Усилившаяся механизация производства, за которой последовало развитие производственной линии Форда и навязывание ограниченного набора повторяющихся действий тем, кто ее обслуживал, по-видимому, сделали заводских рабочих частью машин, за которыми они следили. С началом войны в 1914 году и развитием технологий убийства, которые сопровождали ее, очарование обернулось страхом. Единственное произведение искусства резюмировало этот сдвиг. В 1913 году британский скульптор Джейкоб Эпстайн создал триумфальную работу, в которой гуманоидная фигура – тело с острыми очертаниями и клювоподобным лицом – стояла верхом на треноге, сделанной из промышленного бурового станка. Задуманная как торжество современности и техники «Буровая установка» (The Rock Drill) была выставлена в таком виде только однажды, вскоре после создания. Когда в 1916 году ее снова представили публике, фигура радикально преобразилась, став одновременно мужественной и жалкой. Сохранились только туловище, голова и одна рука, и все это было отлито из бронзы. Эпстай ампутировал ключевые части человеко-машины, оставив ее неподвижной и бессильной, точно так же, как миллионы людей были искалечены и убиты ужасающим механическим оружием, которое производилось на огромных производственных линиях, а затем использовалось для уничтожения человеческих тел.

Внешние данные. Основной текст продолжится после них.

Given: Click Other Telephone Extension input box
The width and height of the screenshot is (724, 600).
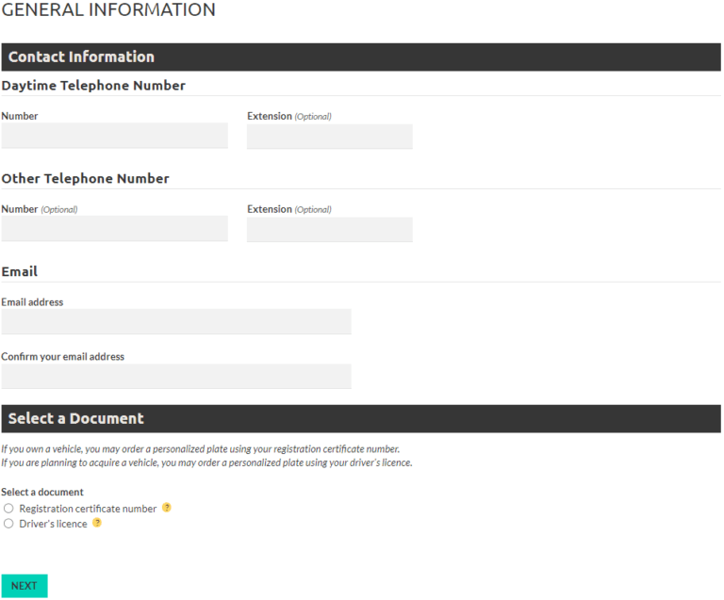Looking at the screenshot, I should [329, 230].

Интерес к связи между людьми и машинами существенно вырос в 1900-е годы.
Несмотря на широко распространенную культурную двусмысленность в отношении связи между человеком и машиной, большинство ученых с энтузиазмом восприняли машинную метафору для объяснения работы наших тел. Рождественские лекции физиолога Арчибальда Хилла[160], прочитанные им в Королевском институте в 1926 году, проходили под названием «Живые машины». А в 1929 году американский нейробиолог Чарльз Джадсон Херрик[161] написал объемный труд о природе жизни под названием «Мыслящая машина» [3]. То, что ученые использовали аналогию с машинами, отчасти было ответом на попытку некоторых философов оттолкнуться от материалистических выводов последних научных открытий, в частности тех, что касались поведения, наследственности и развития. Подобные философские взгляды подразумевали возрождение витализма, объясняющего биологию не с помощью материалистических механизмов, а через некий уникальный духовный атрибут, общий для всех живых существ.
Витализм объяснял биологию не с помощью материального, а через духовный атрибут, общий для всех живых существ.
Одной из главных целей новоиспеченных сторонников витализма было построение нового взгляда на поведение животных и людей. В начале XX века немецко-американский физиолог Жак Лёб, а затем его ученик психолог Джон Бродес Уотсон[162] заявили, что ученые должны сосредоточиться на простом наблюдении за поведением человека или животного, а не искать объяснения в какой-то внутренней психической жизни [4]. Лёб объяснял большинство движений в терминах простых базовых процессов (нечто вроде рефлекса), называемых таксисами и тропизмами. Например, согласно Лёбу, животное отдаляется от света, демонстрируя отрицательный фототаксис[163]. В то время как эта концепция предлагала четкую классификацию поведения, открытие подразумевало, что существует некая общая сила, управляющая, к примеру, всеми двигательными реакциями удаления от света. Оказалось, ничего подобного не существует. Не предоставляя доказательной базы, которую можно было бы собрать, исследуя роль нервной системы и мозга, тропизмы и таксисы Лёба в результате остались лишь обтекаемыми понятиями, так ничего и не объяснявшими. Уотсон говорил о необходимости бихевиористской психологии и опирался на работы Сеченова и Павлова, которые рассматривали поведение в терминах условных рефлексов. Хотя Уотсон вскоре оставил науку и занялся рекламой, направление бихевиоризма, созданное благодаря ему, оказалось чрезвычайно влиятельным, особенно в США. Но, сосредоточившись исключительно на поведении и все более отдаляясь от поиска его истоков в мозге, данная теория не смогла развить никакого реального понимания того, как работает мозг. Действительно, последователи Уотсона – такие как Беррес Фредерик Скиннер[164], взгляды которого господствовали в американской психологии в течение десятилетий, – не интересовались этим вопросом.